Convert the material below into a JSON list of strings, one string per line, leaving out blank lines and any pictures.
(begin)
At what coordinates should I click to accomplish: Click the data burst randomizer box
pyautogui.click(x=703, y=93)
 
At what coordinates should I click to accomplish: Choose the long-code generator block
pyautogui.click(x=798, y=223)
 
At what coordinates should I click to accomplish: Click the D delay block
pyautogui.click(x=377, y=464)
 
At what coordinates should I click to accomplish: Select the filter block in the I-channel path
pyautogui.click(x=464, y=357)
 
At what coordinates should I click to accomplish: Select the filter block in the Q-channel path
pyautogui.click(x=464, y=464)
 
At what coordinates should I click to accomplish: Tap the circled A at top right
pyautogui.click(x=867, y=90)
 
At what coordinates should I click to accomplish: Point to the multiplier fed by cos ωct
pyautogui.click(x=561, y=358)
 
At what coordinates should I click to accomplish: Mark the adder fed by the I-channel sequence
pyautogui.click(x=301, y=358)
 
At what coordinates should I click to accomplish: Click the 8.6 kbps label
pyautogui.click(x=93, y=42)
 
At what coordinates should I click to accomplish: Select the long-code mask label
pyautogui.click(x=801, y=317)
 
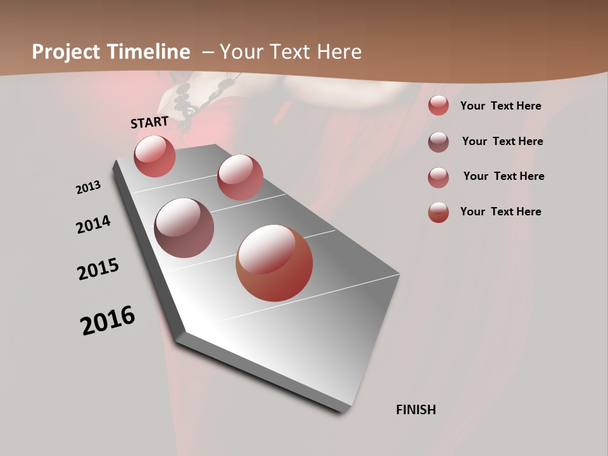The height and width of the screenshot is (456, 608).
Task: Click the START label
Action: (149, 122)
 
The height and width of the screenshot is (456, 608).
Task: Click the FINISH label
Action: (415, 410)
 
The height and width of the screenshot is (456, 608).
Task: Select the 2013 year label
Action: (88, 187)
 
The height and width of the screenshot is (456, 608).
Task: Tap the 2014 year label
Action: (93, 225)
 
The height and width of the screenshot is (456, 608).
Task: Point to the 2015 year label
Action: (98, 269)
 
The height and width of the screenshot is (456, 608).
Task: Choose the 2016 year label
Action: (108, 320)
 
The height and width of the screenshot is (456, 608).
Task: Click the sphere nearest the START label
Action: (155, 156)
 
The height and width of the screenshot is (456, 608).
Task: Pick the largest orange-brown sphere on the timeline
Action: (274, 263)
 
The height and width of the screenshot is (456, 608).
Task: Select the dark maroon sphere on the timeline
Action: (184, 228)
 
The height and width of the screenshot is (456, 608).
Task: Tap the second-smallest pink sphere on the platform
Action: (240, 177)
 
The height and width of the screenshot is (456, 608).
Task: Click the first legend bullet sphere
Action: (438, 106)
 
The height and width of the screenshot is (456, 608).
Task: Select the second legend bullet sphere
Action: (438, 142)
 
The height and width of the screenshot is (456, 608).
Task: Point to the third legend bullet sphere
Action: (438, 177)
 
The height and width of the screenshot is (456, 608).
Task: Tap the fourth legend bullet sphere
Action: (438, 212)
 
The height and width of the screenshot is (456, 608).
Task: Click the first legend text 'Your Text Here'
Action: (500, 106)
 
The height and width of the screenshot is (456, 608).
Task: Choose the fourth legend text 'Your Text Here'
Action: (500, 212)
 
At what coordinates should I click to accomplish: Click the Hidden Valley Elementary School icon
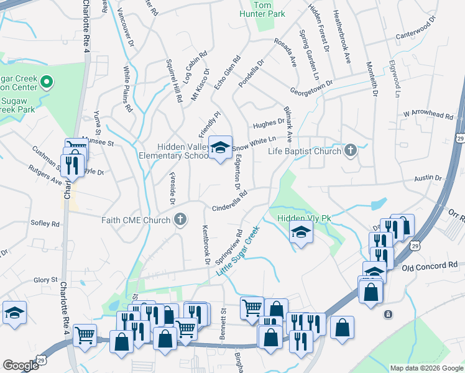219,147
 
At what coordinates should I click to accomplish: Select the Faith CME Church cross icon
180,219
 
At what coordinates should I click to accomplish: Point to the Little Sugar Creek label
237,251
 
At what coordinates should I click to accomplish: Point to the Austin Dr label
429,178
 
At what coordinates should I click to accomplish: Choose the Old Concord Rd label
430,265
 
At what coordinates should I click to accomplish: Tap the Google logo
21,366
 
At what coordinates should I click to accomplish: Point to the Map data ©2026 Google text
425,368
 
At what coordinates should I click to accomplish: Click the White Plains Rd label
127,89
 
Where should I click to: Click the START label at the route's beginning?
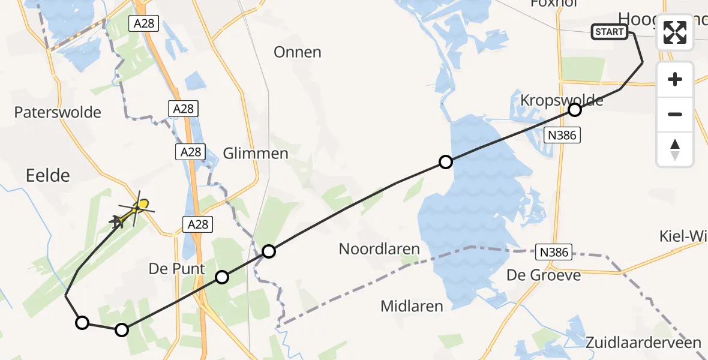pyautogui.click(x=610, y=32)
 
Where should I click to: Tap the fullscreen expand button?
pyautogui.click(x=675, y=32)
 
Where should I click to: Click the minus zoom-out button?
pyautogui.click(x=675, y=114)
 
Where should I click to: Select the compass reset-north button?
pyautogui.click(x=675, y=149)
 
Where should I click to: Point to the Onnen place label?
pyautogui.click(x=297, y=52)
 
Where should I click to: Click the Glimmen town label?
pyautogui.click(x=256, y=154)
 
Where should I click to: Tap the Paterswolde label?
pyautogui.click(x=58, y=112)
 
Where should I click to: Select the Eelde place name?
pyautogui.click(x=48, y=175)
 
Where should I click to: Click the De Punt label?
pyautogui.click(x=177, y=269)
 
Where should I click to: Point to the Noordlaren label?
pyautogui.click(x=379, y=248)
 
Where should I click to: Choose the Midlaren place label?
pyautogui.click(x=412, y=306)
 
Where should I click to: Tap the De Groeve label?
pyautogui.click(x=544, y=275)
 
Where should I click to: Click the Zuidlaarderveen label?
pyautogui.click(x=644, y=343)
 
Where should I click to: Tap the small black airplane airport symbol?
pyautogui.click(x=117, y=222)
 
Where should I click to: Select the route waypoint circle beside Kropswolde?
pyautogui.click(x=575, y=110)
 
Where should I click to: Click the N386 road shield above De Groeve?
pyautogui.click(x=553, y=253)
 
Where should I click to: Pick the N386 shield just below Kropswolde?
pyautogui.click(x=562, y=136)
(end)
Response to this task
[
  "At what coordinates should I click to accomplish: Click the data burst randomizer box",
  "pyautogui.click(x=703, y=93)",
  "At what coordinates should I click to accomplish: Choose the long-code generator block",
  "pyautogui.click(x=798, y=223)",
  "At what coordinates should I click to accomplish: Click the D delay block",
  "pyautogui.click(x=377, y=464)",
  "At what coordinates should I click to accomplish: Select the filter block in the I-channel path",
  "pyautogui.click(x=464, y=357)",
  "At what coordinates should I click to accomplish: Select the filter block in the Q-channel path",
  "pyautogui.click(x=464, y=464)",
  "At what coordinates should I click to accomplish: Tap the circled A at top right",
  "pyautogui.click(x=867, y=90)",
  "At what coordinates should I click to accomplish: Point to the multiplier fed by cos ωct",
  "pyautogui.click(x=561, y=358)",
  "At what coordinates should I click to accomplish: Mark the adder fed by the I-channel sequence",
  "pyautogui.click(x=301, y=358)",
  "At what coordinates should I click to accomplish: Click the 8.6 kbps label",
  "pyautogui.click(x=93, y=42)",
  "At what coordinates should I click to accomplish: Select the long-code mask label",
  "pyautogui.click(x=801, y=317)",
  "The height and width of the screenshot is (456, 608).",
  "Task: Click the START label",
  "Action: (149, 122)",
  "The height and width of the screenshot is (456, 608).",
  "Task: Click the FINISH label",
  "Action: (415, 410)",
  "The height and width of the screenshot is (456, 608).",
  "Task: Select the 2013 year label",
  "Action: (88, 187)",
  "The height and width of the screenshot is (456, 608).",
  "Task: Tap the 2014 year label",
  "Action: (93, 225)",
  "The height and width of the screenshot is (456, 608).",
  "Task: Point to the 2015 year label",
  "Action: (98, 269)",
  "The height and width of the screenshot is (456, 608).",
  "Task: Choose the 2016 year label",
  "Action: (108, 320)",
  "The height and width of the screenshot is (456, 608).",
  "Task: Click the sphere nearest the START label",
  "Action: (155, 156)",
  "The height and width of the screenshot is (456, 608).",
  "Task: Pick the largest orange-brown sphere on the timeline",
  "Action: (274, 263)",
  "The height and width of the screenshot is (456, 608).",
  "Task: Select the dark maroon sphere on the timeline",
  "Action: (184, 228)",
  "The height and width of the screenshot is (456, 608).",
  "Task: Tap the second-smallest pink sphere on the platform",
  "Action: (240, 177)",
  "The height and width of the screenshot is (456, 608).",
  "Task: Click the first legend bullet sphere",
  "Action: (438, 106)",
  "The height and width of the screenshot is (456, 608).",
  "Task: Select the second legend bullet sphere",
  "Action: (438, 142)",
  "The height and width of the screenshot is (456, 608).",
  "Task: Point to the third legend bullet sphere",
  "Action: (438, 177)",
  "The height and width of the screenshot is (456, 608).",
  "Task: Tap the fourth legend bullet sphere",
  "Action: (438, 212)",
  "The height and width of the screenshot is (456, 608).",
  "Task: Click the first legend text 'Your Text Here'",
  "Action: (500, 106)",
  "The height and width of the screenshot is (456, 608).",
  "Task: Choose the fourth legend text 'Your Text Here'",
  "Action: (500, 212)",
  "At what coordinates should I click to accomplish: Click the Hidden Valley Elementary School icon",
  "219,147",
  "At what coordinates should I click to accomplish: Select the Faith CME Church cross icon",
  "180,219",
  "At what coordinates should I click to accomplish: Point to the Little Sugar Creek label",
  "237,251",
  "At what coordinates should I click to accomplish: Point to the Austin Dr label",
  "429,178",
  "At what coordinates should I click to accomplish: Choose the Old Concord Rd label",
  "430,265",
  "At what coordinates should I click to accomplish: Tap the Google logo",
  "21,366",
  "At what coordinates should I click to accomplish: Point to the Map data ©2026 Google text",
  "425,368",
  "At what coordinates should I click to accomplish: Click the White Plains Rd label",
  "127,89",
  "Where should I click to: Click the START label at the route's beginning?",
  "pyautogui.click(x=610, y=32)",
  "Where should I click to: Tap the fullscreen expand button?",
  "pyautogui.click(x=675, y=32)",
  "Where should I click to: Click the minus zoom-out button?",
  "pyautogui.click(x=675, y=114)",
  "Where should I click to: Select the compass reset-north button?",
  "pyautogui.click(x=675, y=149)",
  "Where should I click to: Point to the Onnen place label?",
  "pyautogui.click(x=297, y=52)",
  "Where should I click to: Click the Glimmen town label?",
  "pyautogui.click(x=256, y=154)",
  "Where should I click to: Tap the Paterswolde label?",
  "pyautogui.click(x=58, y=112)",
  "Where should I click to: Select the Eelde place name?",
  "pyautogui.click(x=48, y=175)",
  "Where should I click to: Click the De Punt label?",
  "pyautogui.click(x=177, y=269)",
  "Where should I click to: Point to the Noordlaren label?",
  "pyautogui.click(x=379, y=248)",
  "Where should I click to: Choose the Midlaren place label?",
  "pyautogui.click(x=412, y=306)",
  "Where should I click to: Tap the De Groeve label?",
  "pyautogui.click(x=544, y=275)",
  "Where should I click to: Click the Zuidlaarderveen label?",
  "pyautogui.click(x=644, y=343)",
  "Where should I click to: Tap the small black airplane airport symbol?",
  "pyautogui.click(x=117, y=222)",
  "Where should I click to: Select the route waypoint circle beside Kropswolde?",
  "pyautogui.click(x=575, y=110)",
  "Where should I click to: Click the N386 road shield above De Groeve?",
  "pyautogui.click(x=553, y=253)",
  "Where should I click to: Pick the N386 shield just below Kropswolde?",
  "pyautogui.click(x=562, y=136)"
]